> [What the task requires]:
When you transcribe the entries, reproduce every character and exclude the images.

(Data items)
###
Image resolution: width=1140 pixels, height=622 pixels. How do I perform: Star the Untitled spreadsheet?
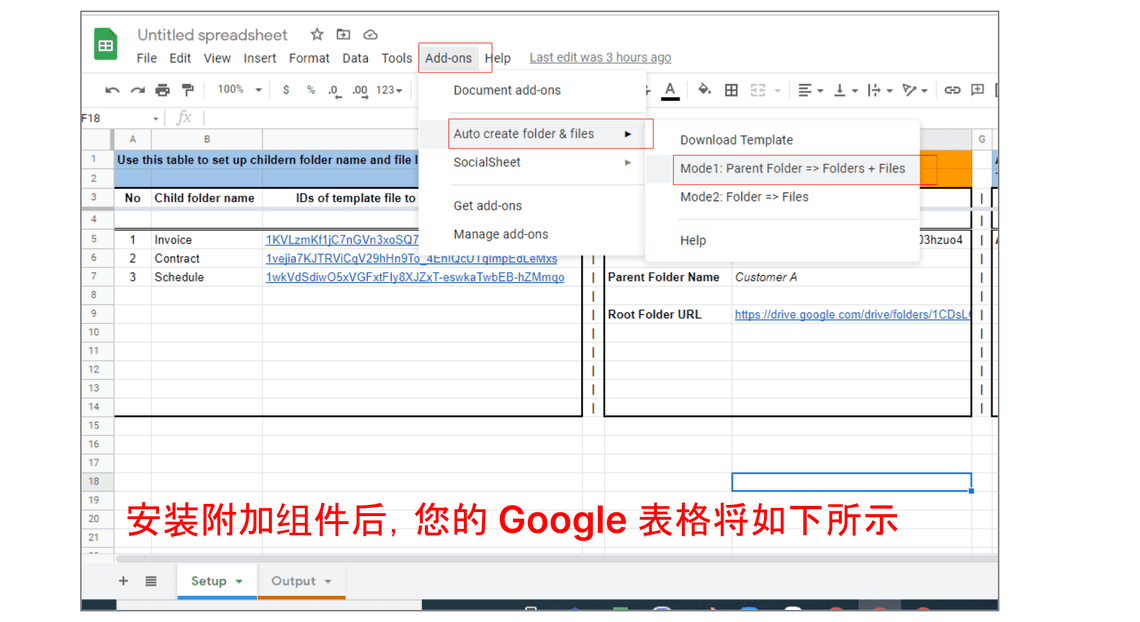(317, 35)
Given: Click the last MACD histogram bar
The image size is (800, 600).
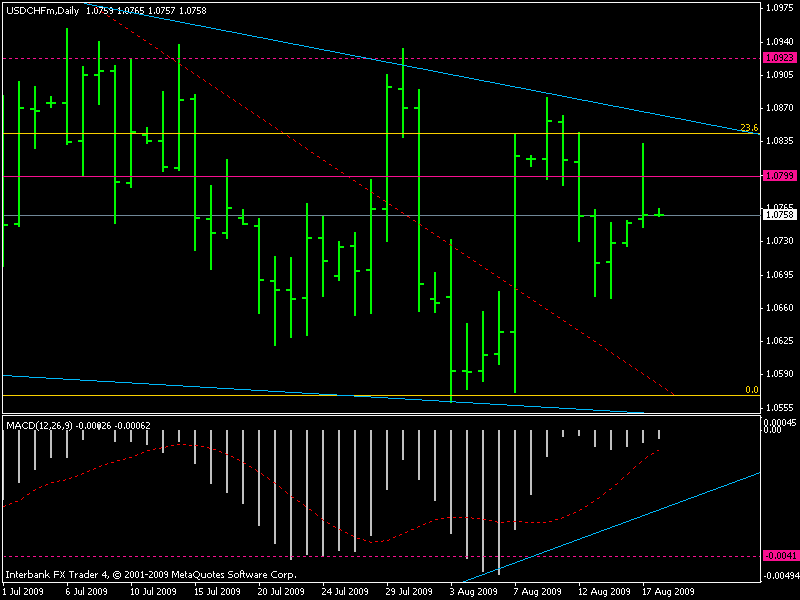Looking at the screenshot, I should [x=659, y=435].
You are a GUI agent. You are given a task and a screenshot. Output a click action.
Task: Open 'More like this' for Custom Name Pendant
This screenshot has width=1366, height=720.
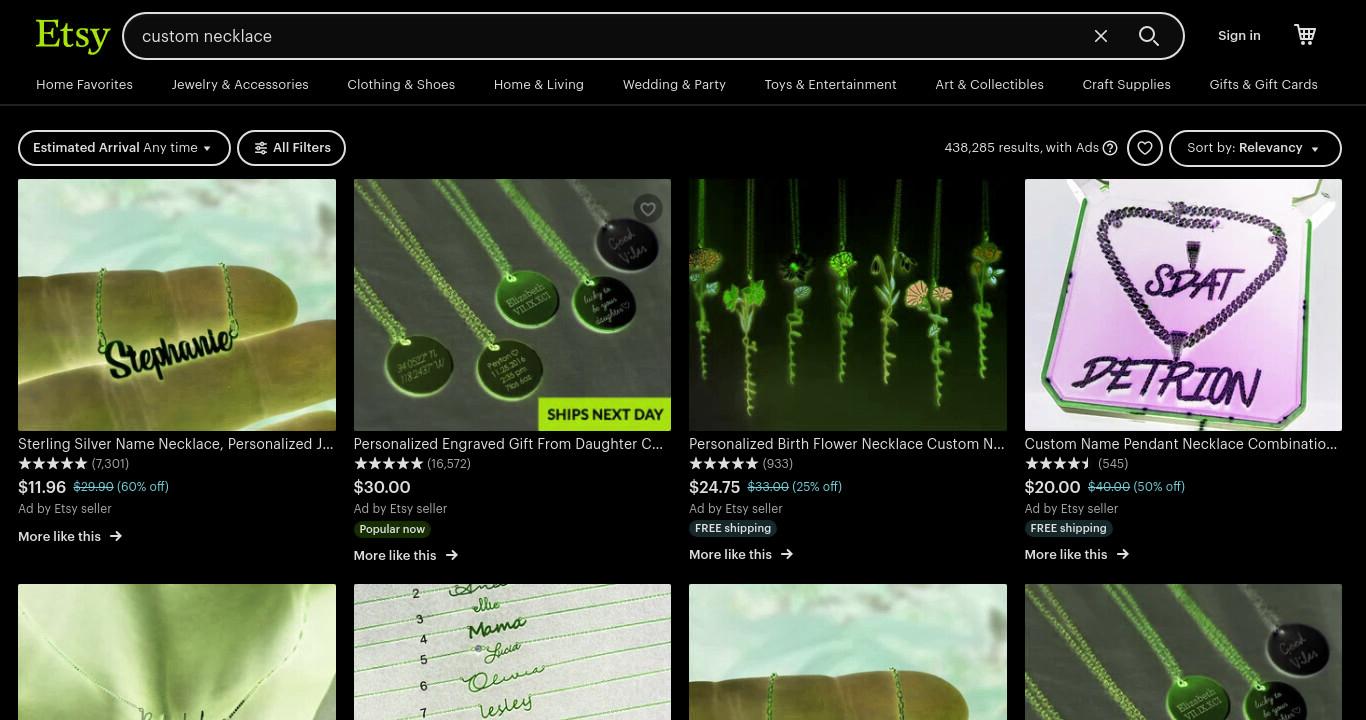[x=1076, y=554]
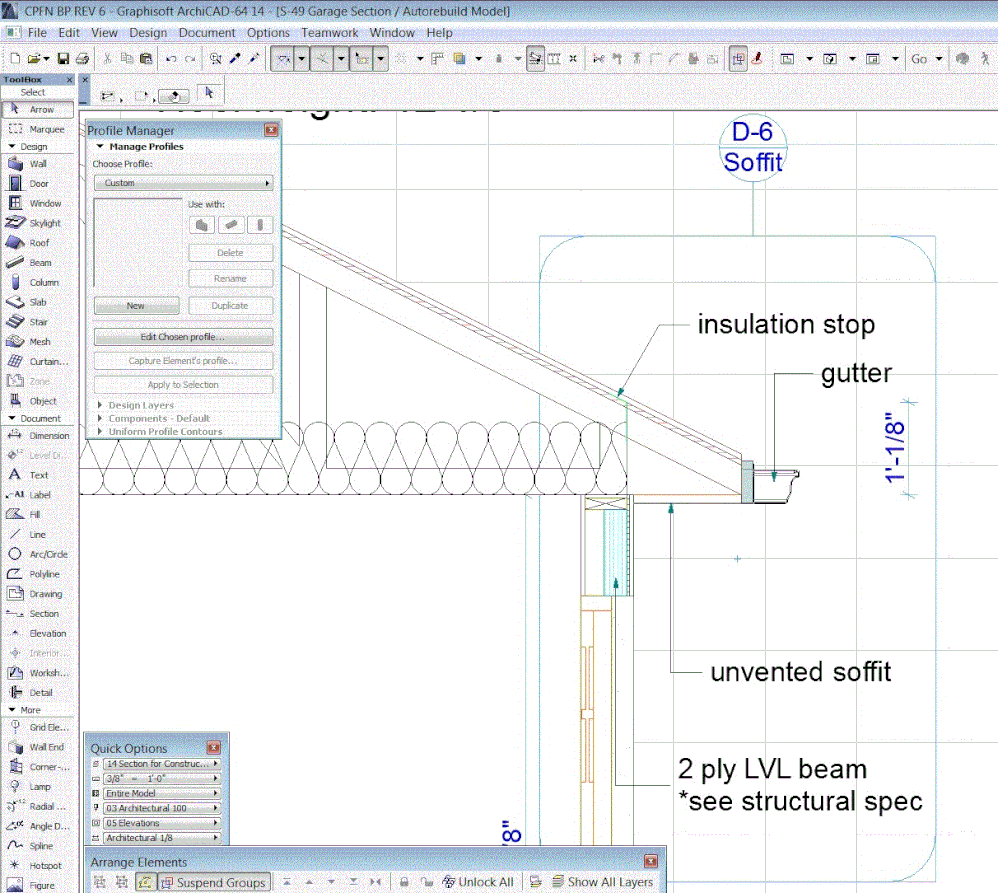Viewport: 998px width, 893px height.
Task: Click the New profile button
Action: tap(136, 306)
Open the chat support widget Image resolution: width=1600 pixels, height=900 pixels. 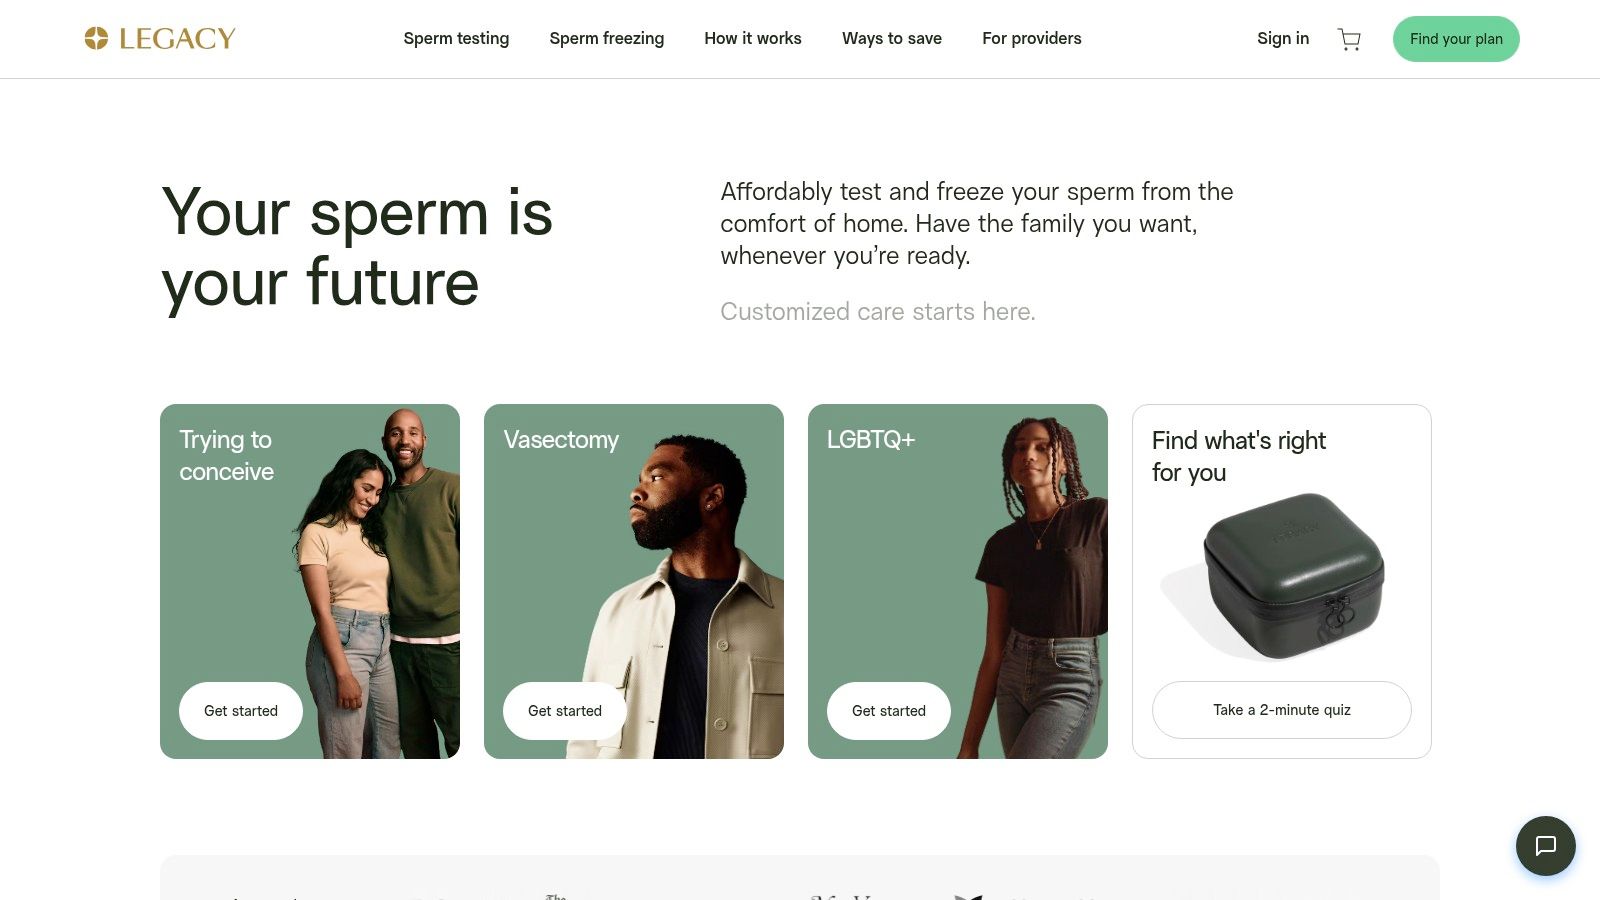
###
> [Task output]:
Image resolution: width=1140 pixels, height=622 pixels. How do I perform: Star the Untitled spreadsheet?
(317, 35)
Given: Click the last MACD histogram bar
The image size is (800, 600).
Looking at the screenshot, I should [x=659, y=435].
You are a GUI agent. You are given a task and a screenshot. Output a click action.
Task: Open 'More like this' for Custom Name Pendant
This screenshot has width=1366, height=720.
[x=1076, y=554]
Viewport: 998px width, 893px height.
Task: Click the New profile button
Action: tap(136, 306)
Open the chat support widget Image resolution: width=1600 pixels, height=900 pixels. 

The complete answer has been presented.